Item position entries
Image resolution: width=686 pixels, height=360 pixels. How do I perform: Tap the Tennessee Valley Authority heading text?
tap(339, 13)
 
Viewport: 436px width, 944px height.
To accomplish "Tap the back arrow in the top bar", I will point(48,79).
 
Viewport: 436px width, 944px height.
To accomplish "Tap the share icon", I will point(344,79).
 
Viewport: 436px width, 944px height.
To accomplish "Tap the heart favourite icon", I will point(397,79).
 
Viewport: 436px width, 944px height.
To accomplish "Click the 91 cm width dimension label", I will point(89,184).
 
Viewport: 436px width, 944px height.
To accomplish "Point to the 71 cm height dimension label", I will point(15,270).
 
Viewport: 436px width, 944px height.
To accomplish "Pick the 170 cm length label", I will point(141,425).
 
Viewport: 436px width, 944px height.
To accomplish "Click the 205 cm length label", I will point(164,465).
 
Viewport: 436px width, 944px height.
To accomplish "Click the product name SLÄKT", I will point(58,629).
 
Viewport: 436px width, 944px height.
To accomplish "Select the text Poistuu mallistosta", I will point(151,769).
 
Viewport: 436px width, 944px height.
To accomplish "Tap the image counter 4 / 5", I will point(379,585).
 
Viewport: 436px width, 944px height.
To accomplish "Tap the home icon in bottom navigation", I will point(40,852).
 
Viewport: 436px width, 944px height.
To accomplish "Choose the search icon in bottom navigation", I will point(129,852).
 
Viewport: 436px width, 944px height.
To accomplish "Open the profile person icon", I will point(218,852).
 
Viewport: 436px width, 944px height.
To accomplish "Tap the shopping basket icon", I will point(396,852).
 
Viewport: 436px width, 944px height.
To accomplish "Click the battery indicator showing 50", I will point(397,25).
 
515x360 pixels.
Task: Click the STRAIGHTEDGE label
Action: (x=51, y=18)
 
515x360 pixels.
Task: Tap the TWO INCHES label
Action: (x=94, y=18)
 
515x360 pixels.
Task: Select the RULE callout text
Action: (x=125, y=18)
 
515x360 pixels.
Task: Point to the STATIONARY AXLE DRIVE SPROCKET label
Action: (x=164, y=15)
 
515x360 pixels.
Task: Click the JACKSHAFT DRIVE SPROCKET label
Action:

Problem to solve >> Locate every line in the rows above that contains the string "dimension", matching case exactly, and copy each such line.

Output for this task >>
To accomplish "Click the 91 cm width dimension label", I will point(89,184).
To accomplish "Point to the 71 cm height dimension label", I will point(15,270).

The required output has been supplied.